AcquisitionCo currently is targeting the second week in May for the
completion of its financing arrangements for, and consummation of
the transactions contemplated by, the Arrangement, subject to the
timely satisfaction or waiver of the conditions to closing set
forth in the Acquisition Agreement previously entered into by
Fairmont and AcquisitionCo. The Offer, as revised, is being made
upon the terms and conditions in the Offer to Purchase and related
Letter of Transmittal, dated March 31, 2006. Tenders of the
Convertible Notes may be withdrawn at any time prior to the
extended expiration time. Other terms of the Offer remain
unchanged. As of 4:00 pm, New York City time, on April 24, 2006,
$13,379,000 aggregate principal amount of the $270,000,000
aggregate principal amount of issued and outstanding Convertible
Notes had been tendered for purchase by AcquisitionCo. In addition,
AcquisitionCo has been advised by Fairmont that, in connection with
the foregoing resolution, holders of approximately $144,944,000
aggregate principal amount of the Convertible Notes, which
represents approximately 54% of the aggregate principal amount of
issued and outstanding Convertible Notes, have committed to tender
their Convertible Notes under the revised Offer.
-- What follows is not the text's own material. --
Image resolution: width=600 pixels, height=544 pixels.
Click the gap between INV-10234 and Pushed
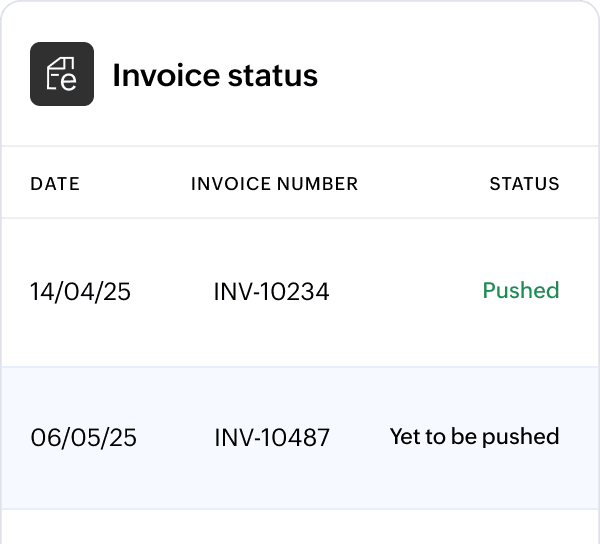coord(405,291)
As discussed in
the Offer materials, none of AcquisitionCo or Fairmont (or their
respective management or the board of directors), the Information
Agent, the Depositary or their respective affiliates makes any
recommendation to any holder of any of the Convertible Notes as to
whether to tender any such Convertible Notes. This press release is
merely a notification of the increase in consideration and
extension of the expiration time of the Offer and is neither an
offer to purchase nor a solicitation of an offer to sell the
Convertible Notes. The Offer, as revised, is being made only
pursuant to the Offer to Purchase and related Letter of Transmittal
dated March 31, 2006, and the Amendment and Supplement to the Offer
to Purchase dated April 24, 2006, which is being disseminated to
holders of the Convertibles Notes. Questions regarding the Offer
should be directed to Global Bondholder Services Corporation, the
Information Agent, by telephone at (866) 470-3700 (toll free),
(212) 430-3774 (call collect) or in writing to 65 Broadway -- Suite
704, New York, NY 10006, Attention: Kam Ng, or to The Bank of New
York, the Depositary, by telephone at (212) 815-3738, or in writing
to the Corporate Trust Operations, Reorganization Unit, 101 Barclay
Street -- 7 East, New York, NY 10286, Attention: Evangeline R.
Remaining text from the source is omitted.